Every government in the past forty years has been juggling with stabilisation and growth-oriented economic policies during their stints in power, thus leaving a mountain of problems for its successor.
Every government has to get into an IMF programme at the start of its tenure to ward off a balance of payment crisis, but leaves behind the same legacy for the next government.
The present government, no doubt, has succeeded in turning huge current account deficit into surplus, but it was largely done by bringing down imports.
The Covid-19 pandemic has created many challenges for the government, but it has brought many benefits for it too.
Pakistan is lucky that the pandemic has not hit the country as badly as its neighbours, which provided it with opportunities that other countries missed out.
Pakistan has seen a considerable increase in textile exports during the pandemic as Bangladesh and India failed to entertain the international orders because of the pandemic.
Similarly, the inflow of foreign remittances has been quite encouraging, as many land routes for illegal money transfers were choked because of the Covid-19 situation and Pakistan’s tough crackdown on money laundering because of tough FATF monitoring, which was also a major factor in this regard. But the true impact of these two factors which helped increase country’s foreign currency reserves could be gauged only once the pandemic subsidises.

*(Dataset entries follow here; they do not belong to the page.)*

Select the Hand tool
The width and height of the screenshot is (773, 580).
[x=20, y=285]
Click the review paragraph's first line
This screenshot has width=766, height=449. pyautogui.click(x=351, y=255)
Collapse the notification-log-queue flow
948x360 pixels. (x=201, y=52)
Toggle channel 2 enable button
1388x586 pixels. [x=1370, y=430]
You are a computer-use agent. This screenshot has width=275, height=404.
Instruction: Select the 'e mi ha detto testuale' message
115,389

The government needs to address the deep-rooted economic malaise.
Cosmetic measures and short-lived gains could not be counted as real achievements. These measures could only be taken with the consensus of all stakeholders and this consensus should be manifested through a strong political will to implement these measures.
But this is only possible if the supremacy of law and constitution is ensured by all stakeholders.

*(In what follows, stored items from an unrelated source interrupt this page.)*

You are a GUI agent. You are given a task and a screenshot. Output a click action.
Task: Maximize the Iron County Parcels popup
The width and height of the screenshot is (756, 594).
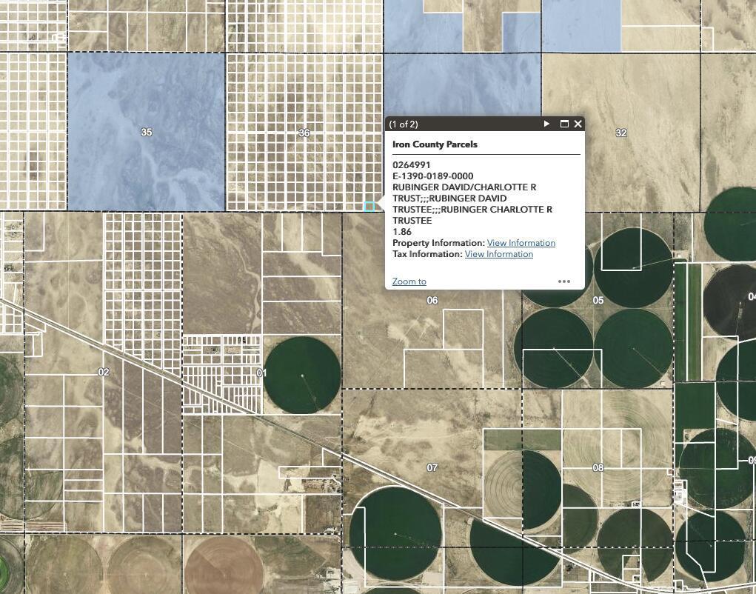click(x=564, y=124)
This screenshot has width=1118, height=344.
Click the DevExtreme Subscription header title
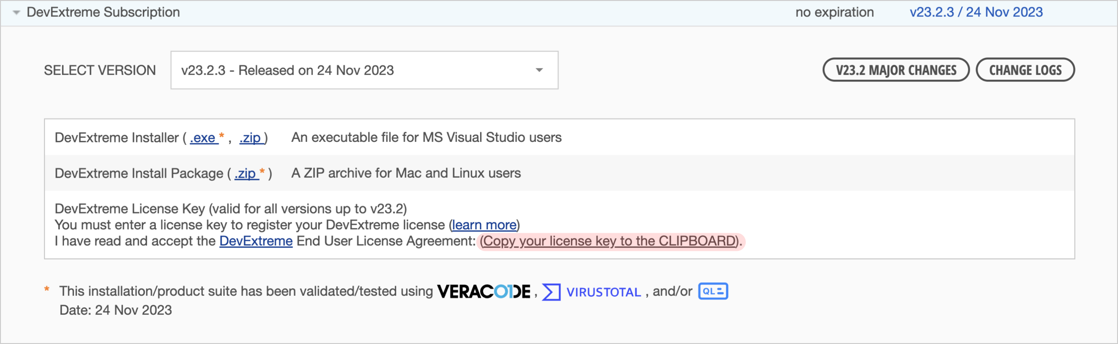[x=103, y=12]
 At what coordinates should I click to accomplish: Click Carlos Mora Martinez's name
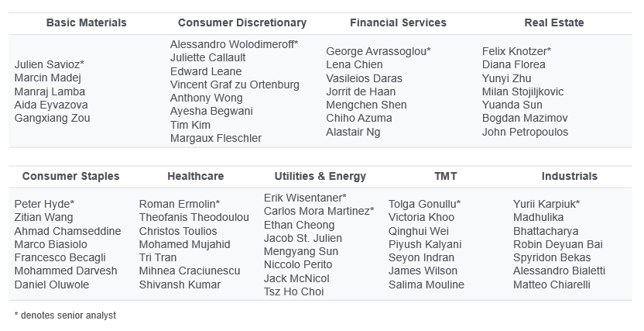point(319,211)

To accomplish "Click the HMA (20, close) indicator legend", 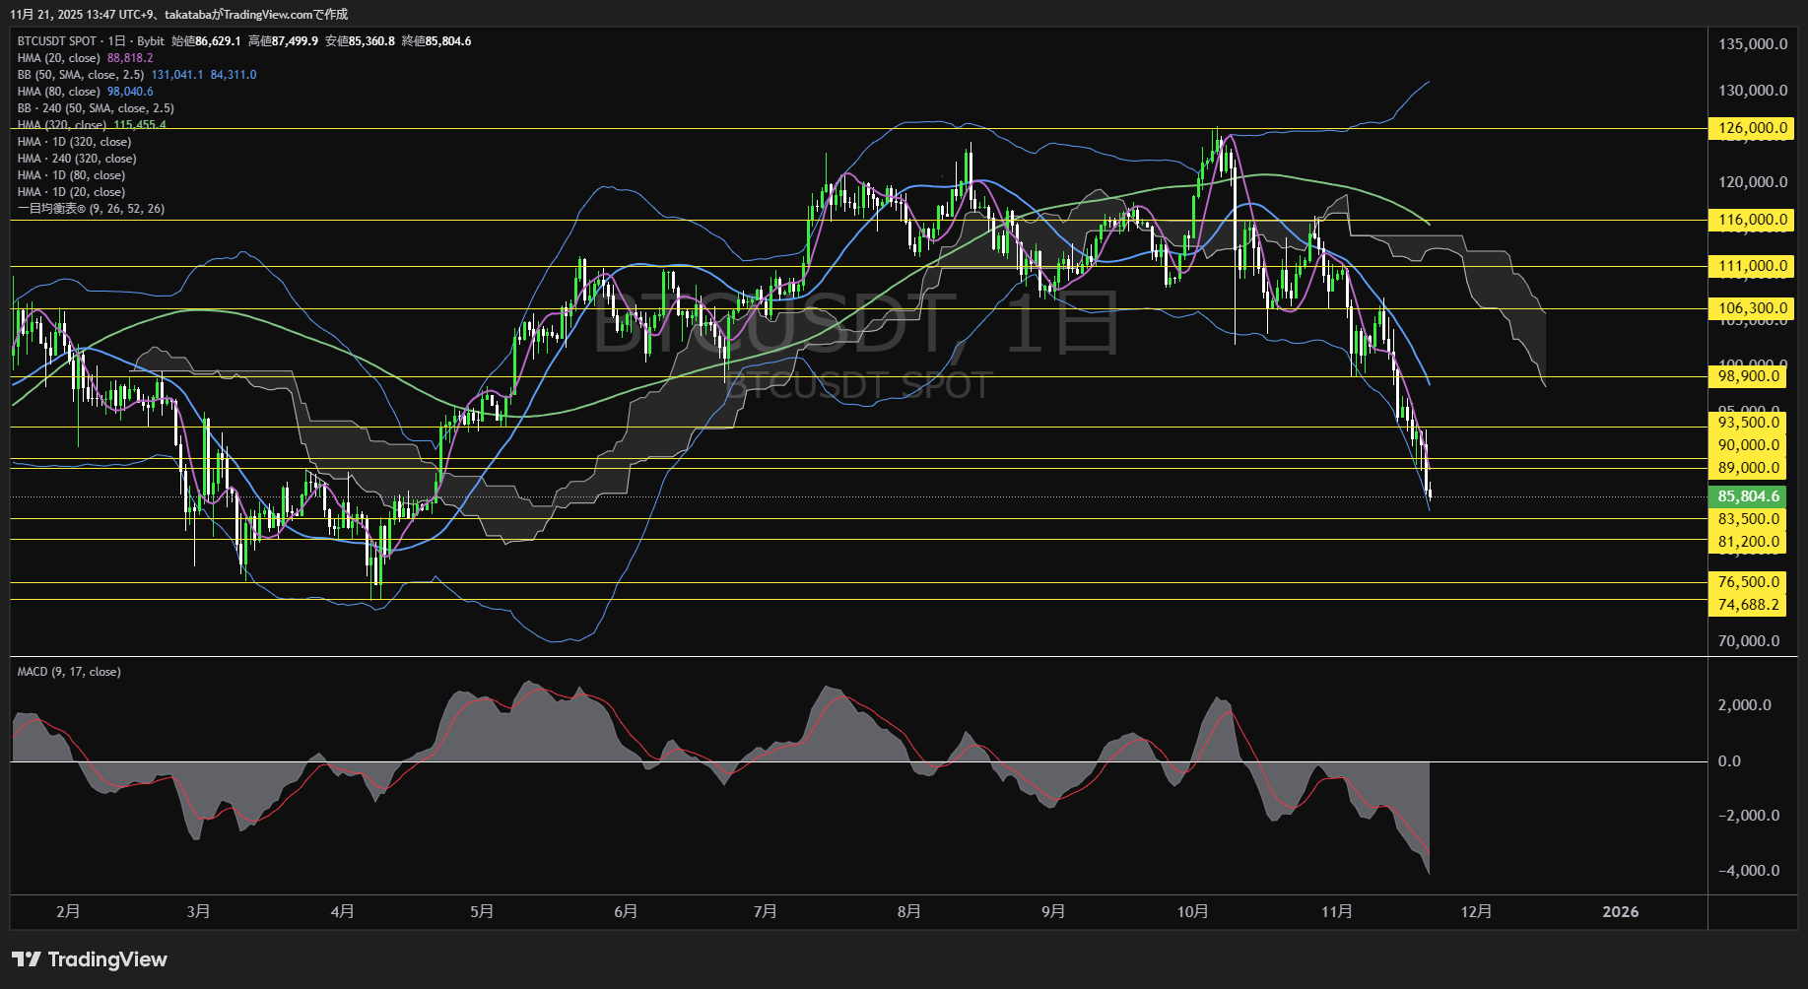I will [59, 58].
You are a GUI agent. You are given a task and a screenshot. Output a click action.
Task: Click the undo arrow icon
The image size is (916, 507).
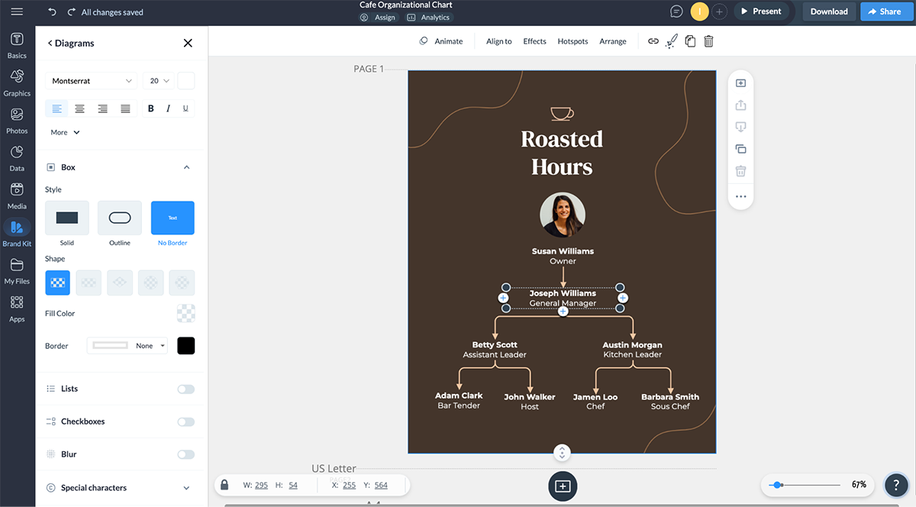point(52,12)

Though there has been uninterrupted civilian rule in the country for over 13 years during which there have been three general elections, political stability is still largely lacking.
The first and foremost condition to ensure political stability in the country is that all stakeholders and institutions strictly abide by their constitutional role on their own. This should be followed by introduction of much-needed electoral reforms to establish credibility of elections so that losers do not cry foul after every poll, as it has been happening since 1977.
And whosoever wins elections should be given the chance to implement its manifesto and there should be no attempt by any quarter to unconstitutionally interrupt its tenure.
These measures would create the much-desired political stability and also pave the way for the economic progress of the country.
If we fail to achieve this objective, the façade of a civilian rule and regular holding of general elections would not bring in political stability and the economic development too would stay as elusive as ever.
We need to learn lessons from the countries that gained independence much later than us, but through timely actions they were able to achieve political stability and then ultimately economic progress.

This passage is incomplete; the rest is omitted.